Syrie : Révolution d’un peuple ou complot occidental ?

Le débat sur le conflit syrien divise à gauche. Tandis qu’Alain Lipietz appelle de ses vœux une intervention occidentale, Christophe Ventura considère que la France ne doit pas suivre les États-Unis dans ce qu’il analyse comme un nouvel épisode du « choc des civilisations ».

Politis  • 4 septembre 2013 abonné·es

Illustration - Syrie : Révolution d’un peuple ou complot occidental ?

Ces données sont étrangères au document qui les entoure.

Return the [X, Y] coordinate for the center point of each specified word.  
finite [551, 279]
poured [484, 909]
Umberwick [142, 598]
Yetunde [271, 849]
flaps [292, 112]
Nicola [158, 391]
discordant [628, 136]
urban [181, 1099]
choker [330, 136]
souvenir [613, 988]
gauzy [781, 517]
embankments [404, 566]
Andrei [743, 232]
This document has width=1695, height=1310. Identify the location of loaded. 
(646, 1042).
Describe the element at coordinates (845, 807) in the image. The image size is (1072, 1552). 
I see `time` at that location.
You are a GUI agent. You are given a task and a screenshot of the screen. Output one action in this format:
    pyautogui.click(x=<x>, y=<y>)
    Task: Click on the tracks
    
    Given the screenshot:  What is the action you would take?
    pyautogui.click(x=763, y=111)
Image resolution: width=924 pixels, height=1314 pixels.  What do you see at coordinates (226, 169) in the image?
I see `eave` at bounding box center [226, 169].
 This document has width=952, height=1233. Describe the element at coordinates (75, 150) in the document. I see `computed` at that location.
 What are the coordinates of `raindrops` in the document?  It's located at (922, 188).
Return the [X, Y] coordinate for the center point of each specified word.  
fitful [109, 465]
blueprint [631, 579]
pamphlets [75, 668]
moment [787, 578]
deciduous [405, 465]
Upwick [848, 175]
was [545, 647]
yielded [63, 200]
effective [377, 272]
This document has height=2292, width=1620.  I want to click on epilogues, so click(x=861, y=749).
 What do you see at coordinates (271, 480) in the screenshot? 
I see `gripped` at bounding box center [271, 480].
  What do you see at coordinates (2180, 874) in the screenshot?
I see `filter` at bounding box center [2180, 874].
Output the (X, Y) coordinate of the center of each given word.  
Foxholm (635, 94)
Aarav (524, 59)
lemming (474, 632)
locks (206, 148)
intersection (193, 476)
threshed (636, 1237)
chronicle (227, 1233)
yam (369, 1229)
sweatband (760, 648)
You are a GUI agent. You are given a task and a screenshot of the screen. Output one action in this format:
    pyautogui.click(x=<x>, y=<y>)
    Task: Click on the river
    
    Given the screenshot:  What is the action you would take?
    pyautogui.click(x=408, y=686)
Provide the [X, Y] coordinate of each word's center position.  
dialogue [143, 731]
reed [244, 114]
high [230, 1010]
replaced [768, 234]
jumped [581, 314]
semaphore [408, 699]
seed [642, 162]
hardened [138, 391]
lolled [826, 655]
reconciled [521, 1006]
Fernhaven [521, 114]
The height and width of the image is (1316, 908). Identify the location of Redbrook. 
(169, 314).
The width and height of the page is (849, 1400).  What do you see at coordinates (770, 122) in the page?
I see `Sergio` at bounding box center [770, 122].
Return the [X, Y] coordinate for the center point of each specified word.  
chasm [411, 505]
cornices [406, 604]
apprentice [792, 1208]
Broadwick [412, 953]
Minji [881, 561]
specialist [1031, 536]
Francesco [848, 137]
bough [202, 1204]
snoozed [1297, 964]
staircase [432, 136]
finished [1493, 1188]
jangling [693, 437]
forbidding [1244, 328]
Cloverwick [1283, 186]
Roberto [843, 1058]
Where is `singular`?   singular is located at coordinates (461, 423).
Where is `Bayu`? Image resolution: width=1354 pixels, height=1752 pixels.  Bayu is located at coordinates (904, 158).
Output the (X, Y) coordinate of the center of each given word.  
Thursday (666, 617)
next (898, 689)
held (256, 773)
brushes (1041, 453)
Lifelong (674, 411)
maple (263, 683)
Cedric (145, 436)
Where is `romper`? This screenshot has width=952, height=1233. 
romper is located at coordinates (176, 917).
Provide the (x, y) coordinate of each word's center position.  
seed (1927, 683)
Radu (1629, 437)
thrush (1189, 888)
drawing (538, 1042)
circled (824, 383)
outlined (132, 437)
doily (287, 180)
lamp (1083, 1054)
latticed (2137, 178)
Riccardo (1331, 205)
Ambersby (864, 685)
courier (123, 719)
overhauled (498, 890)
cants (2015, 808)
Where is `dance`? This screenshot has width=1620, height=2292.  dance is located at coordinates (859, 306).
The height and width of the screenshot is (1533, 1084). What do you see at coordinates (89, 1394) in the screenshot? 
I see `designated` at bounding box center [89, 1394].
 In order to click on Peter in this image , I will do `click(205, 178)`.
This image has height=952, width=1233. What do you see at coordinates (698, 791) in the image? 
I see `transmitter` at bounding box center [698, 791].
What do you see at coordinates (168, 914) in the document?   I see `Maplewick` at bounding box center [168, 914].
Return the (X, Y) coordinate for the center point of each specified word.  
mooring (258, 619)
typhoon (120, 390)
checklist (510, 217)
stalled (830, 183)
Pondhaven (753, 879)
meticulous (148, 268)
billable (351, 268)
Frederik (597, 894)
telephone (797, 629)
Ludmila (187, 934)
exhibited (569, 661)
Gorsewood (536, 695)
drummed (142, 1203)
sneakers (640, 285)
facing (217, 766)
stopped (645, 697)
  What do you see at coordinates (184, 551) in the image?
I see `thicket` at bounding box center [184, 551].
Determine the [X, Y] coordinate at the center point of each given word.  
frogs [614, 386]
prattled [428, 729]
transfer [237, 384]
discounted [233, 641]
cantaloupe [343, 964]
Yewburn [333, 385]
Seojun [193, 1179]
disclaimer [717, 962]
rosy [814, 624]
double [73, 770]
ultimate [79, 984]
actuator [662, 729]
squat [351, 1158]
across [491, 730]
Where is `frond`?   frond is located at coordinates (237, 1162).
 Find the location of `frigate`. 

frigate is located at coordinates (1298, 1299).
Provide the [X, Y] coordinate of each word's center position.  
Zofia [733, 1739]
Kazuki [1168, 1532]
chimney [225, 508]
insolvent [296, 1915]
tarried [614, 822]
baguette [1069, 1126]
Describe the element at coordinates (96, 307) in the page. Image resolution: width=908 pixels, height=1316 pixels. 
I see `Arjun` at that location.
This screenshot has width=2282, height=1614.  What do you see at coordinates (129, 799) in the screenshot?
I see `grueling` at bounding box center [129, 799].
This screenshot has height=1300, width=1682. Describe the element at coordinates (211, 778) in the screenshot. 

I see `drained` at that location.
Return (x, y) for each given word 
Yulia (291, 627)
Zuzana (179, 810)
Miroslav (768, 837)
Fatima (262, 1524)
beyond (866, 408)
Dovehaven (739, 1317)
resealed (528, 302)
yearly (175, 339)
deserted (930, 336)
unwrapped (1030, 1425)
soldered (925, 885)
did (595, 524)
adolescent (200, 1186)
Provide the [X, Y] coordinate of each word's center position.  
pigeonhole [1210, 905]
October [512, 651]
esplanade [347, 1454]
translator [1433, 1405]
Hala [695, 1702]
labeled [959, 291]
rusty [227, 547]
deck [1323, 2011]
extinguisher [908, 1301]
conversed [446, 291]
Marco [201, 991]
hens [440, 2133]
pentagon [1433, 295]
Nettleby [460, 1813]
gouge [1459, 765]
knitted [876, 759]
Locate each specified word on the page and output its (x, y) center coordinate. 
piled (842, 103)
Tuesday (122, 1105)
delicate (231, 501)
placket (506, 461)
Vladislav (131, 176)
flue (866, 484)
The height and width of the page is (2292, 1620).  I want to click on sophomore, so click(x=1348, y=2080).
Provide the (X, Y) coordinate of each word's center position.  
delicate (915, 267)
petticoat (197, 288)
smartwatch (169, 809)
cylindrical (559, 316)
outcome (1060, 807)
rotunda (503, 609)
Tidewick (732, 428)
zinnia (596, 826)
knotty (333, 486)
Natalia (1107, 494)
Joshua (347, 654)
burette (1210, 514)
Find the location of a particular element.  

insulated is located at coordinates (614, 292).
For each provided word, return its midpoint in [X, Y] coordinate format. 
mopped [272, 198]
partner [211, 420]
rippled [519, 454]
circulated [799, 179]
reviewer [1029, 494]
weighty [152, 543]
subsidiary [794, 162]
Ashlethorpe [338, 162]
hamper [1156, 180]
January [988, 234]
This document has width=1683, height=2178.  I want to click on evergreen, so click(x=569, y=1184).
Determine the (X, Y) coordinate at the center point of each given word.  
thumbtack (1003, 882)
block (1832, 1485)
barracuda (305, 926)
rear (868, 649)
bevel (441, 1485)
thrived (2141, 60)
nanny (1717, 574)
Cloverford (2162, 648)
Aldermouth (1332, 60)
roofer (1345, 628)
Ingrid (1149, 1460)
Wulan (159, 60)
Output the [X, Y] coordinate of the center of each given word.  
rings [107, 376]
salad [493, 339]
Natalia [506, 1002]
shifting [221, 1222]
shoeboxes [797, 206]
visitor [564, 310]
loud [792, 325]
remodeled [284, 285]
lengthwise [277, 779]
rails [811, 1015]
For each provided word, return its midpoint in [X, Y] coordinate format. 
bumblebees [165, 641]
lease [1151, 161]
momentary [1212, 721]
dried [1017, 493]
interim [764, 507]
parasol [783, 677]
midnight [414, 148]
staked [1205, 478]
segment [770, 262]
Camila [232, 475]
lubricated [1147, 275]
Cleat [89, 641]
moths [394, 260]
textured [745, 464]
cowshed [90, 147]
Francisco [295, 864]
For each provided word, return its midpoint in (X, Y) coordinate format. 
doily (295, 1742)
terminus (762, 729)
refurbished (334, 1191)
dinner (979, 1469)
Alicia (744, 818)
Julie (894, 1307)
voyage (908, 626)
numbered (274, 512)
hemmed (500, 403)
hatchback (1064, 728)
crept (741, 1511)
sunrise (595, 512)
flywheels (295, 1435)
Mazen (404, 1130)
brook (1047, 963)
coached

De mois en mois, les occasions de revisiter la crise des années 1930 pour éclairer la crise présente se multiplient. Cette semaine : la question de la guerre ou de la « non-­intervention ». Mêmes causes, mêmes effets : « Le capitalisme porte la crise et la guerre comme la nuée porte l’orage »…
Il y a quelques mois, j’ai profité d’une réunion politique à Madrid pour visiter le Musée de la reine Sofia, qui sert désormais d’écrin à Guernica. Cette fresque bouleversante fut peinte par Picasso pour mobiliser l’opinion mondiale au secours de la République espagnole agressée par l’Internationale des fascistes. Elle dénonçait le premier bombardement aérien de terrorisation, commis par la Légion Condor allemande au service de Franco. Guernica trône aujourd’hui dans une salle immense, encadrée d’autres salles exposant des tableaux ou affiches des artistes mobilisés « pour ­l’Espagne ». Je me suis penché sur des unes du magazine Regards, précurseur du photojournalisme et fondé par le PCF en 1932. Le titre a déjà le même graphisme que celui des années 2000. Une couverture crie : « Madrid, Verdun de la Liberté ».

Ce titre m’a glacé. Au même moment, les troupes du Hezbollah balayaient à l’est de la Bekaa les villes libérées par les insurgés syriens. La dictature d’Assad écrasait sous les bombes et les Scud ses propres populations. Et le monde se taisait. Les derniers feux du Printemps arabe seraient-ils ainsi noyés ? Aujourd’hui, le monde s’ébroue : « Ça sent le gaz, c’en est trop. » Pas question évidemment de « faire tomber le régime ». Simplement, une bonne tape. Et encore… Titrera-t-on un jour : « La Ghouta, Guernica de la Liberté » ?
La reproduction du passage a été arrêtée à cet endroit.